WHAT IS EXPECTED: Go through the listing and pick out each line with the word "will" in it.

--- MATERIALS PROVIDED Enclosed Below ---

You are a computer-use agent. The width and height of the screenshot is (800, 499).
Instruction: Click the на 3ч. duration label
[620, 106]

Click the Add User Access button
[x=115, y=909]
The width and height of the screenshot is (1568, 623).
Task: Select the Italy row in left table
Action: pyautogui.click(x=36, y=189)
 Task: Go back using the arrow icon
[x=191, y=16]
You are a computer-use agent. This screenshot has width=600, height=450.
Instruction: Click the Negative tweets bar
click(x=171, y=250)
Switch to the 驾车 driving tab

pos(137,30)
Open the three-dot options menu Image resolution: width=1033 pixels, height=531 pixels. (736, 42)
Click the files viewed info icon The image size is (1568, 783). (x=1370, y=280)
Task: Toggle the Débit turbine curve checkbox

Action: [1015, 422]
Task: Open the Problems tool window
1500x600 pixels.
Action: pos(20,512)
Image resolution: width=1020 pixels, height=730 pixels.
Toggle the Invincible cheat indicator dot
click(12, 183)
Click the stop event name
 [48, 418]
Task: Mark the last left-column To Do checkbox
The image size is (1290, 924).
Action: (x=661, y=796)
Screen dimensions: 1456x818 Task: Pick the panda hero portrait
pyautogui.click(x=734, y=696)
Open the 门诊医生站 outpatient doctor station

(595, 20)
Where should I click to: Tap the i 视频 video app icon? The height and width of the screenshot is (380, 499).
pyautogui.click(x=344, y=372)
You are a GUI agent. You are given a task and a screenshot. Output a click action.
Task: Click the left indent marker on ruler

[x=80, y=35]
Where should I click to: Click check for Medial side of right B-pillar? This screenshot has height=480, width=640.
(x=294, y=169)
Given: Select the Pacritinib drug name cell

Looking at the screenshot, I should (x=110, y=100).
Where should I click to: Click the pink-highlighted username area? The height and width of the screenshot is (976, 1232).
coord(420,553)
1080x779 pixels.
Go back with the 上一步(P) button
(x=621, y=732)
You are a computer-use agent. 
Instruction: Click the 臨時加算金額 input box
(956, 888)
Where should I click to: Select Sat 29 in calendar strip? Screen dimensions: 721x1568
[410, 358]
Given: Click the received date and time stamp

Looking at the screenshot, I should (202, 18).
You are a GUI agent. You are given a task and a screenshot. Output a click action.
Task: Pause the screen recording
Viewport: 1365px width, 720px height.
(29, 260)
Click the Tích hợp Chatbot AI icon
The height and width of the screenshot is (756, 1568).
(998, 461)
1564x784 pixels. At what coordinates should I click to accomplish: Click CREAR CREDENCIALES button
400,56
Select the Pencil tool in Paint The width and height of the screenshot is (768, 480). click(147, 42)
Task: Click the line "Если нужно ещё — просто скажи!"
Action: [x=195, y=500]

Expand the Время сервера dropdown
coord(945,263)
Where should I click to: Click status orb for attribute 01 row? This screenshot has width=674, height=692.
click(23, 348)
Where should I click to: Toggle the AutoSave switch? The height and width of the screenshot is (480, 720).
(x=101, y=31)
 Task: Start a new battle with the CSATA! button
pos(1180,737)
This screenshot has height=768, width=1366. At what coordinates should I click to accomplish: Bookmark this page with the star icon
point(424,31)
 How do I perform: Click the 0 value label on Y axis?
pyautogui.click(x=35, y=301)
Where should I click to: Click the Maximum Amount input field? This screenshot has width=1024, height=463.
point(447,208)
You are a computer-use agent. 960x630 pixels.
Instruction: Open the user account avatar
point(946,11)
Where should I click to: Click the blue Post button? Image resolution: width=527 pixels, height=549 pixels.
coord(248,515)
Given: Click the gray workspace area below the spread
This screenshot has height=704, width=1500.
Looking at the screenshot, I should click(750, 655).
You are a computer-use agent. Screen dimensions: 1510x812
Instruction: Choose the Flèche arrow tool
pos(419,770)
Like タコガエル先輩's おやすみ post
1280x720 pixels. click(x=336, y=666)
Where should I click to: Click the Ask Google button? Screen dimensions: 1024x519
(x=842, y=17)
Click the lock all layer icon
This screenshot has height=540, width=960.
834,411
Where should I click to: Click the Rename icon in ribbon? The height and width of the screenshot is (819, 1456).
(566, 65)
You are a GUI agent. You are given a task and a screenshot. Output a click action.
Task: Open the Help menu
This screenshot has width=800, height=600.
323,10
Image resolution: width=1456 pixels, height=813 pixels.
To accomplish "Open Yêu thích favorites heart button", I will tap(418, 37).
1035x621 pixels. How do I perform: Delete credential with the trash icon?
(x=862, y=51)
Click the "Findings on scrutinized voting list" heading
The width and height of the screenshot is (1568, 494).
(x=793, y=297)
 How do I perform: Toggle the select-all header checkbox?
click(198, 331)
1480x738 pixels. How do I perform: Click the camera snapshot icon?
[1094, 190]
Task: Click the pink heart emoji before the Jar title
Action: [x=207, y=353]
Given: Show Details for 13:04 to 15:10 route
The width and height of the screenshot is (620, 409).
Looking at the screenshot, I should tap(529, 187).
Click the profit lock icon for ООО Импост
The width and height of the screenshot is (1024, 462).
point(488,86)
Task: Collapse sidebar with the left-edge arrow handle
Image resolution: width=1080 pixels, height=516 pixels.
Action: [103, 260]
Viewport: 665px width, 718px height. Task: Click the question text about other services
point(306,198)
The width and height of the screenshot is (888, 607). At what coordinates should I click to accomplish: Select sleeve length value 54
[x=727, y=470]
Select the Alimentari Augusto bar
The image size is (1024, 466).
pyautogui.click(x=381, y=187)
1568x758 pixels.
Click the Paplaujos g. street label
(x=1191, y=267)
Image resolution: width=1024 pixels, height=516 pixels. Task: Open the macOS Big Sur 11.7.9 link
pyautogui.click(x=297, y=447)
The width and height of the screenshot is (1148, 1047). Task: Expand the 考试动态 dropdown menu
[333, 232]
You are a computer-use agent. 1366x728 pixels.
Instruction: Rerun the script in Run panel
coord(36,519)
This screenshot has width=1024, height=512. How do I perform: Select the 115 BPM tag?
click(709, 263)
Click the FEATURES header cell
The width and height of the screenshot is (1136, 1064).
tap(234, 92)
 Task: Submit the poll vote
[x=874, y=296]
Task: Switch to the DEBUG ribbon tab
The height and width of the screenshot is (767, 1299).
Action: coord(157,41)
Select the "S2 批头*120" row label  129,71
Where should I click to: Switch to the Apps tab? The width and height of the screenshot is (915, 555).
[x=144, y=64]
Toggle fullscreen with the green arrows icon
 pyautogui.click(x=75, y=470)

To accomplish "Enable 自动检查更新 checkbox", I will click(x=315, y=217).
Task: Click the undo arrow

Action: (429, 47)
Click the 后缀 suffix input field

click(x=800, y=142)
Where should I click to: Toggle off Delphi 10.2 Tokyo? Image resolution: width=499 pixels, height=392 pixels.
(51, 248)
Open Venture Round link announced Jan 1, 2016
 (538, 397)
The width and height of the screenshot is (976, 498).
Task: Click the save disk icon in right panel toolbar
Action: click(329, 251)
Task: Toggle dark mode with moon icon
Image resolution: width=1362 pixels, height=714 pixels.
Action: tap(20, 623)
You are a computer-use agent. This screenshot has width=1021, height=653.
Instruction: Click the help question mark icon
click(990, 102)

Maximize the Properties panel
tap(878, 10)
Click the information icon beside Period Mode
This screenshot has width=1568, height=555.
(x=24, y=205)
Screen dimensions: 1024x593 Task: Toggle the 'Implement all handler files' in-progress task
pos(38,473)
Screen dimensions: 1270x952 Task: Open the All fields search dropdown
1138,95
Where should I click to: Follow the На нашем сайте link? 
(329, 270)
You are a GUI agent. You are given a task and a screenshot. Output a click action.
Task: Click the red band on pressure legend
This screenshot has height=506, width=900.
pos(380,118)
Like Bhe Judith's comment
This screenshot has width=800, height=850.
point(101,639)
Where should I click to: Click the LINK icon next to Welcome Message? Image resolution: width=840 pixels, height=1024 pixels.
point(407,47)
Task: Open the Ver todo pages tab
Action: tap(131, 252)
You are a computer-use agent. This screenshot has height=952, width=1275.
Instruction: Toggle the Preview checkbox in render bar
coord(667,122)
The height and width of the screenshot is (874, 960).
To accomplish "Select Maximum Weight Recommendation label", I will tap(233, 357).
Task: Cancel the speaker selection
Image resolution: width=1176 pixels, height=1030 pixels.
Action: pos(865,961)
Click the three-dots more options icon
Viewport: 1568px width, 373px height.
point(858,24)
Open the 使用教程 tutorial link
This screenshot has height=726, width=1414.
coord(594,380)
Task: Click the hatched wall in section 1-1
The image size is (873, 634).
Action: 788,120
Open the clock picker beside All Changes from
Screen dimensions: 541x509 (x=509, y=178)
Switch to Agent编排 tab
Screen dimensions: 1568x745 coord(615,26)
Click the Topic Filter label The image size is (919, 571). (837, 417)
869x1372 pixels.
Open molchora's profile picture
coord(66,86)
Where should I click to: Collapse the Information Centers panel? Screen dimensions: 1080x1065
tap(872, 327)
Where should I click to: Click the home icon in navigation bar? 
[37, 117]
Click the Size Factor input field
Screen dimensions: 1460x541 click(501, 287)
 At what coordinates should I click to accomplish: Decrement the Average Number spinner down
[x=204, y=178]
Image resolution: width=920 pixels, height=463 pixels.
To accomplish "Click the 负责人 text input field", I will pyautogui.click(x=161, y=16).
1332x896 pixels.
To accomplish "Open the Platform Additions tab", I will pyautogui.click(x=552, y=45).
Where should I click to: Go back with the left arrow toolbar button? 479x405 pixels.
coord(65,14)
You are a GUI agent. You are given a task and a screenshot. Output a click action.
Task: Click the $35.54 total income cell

--- End of Enclosed MATERIALS PROVIDED ---

RESULT BELOW:
To accomplish "Open Yêu thích favorites heart button", I will tap(418, 37).
To accomplish "Enable 自动检查更新 checkbox", I will click(x=315, y=217).
To accomplish "Select Maximum Weight Recommendation label", I will tap(233, 357).
To accomplish "Click the 负责人 text input field", I will pyautogui.click(x=161, y=16).
To accomplish "Open the Platform Additions tab", I will pyautogui.click(x=552, y=45).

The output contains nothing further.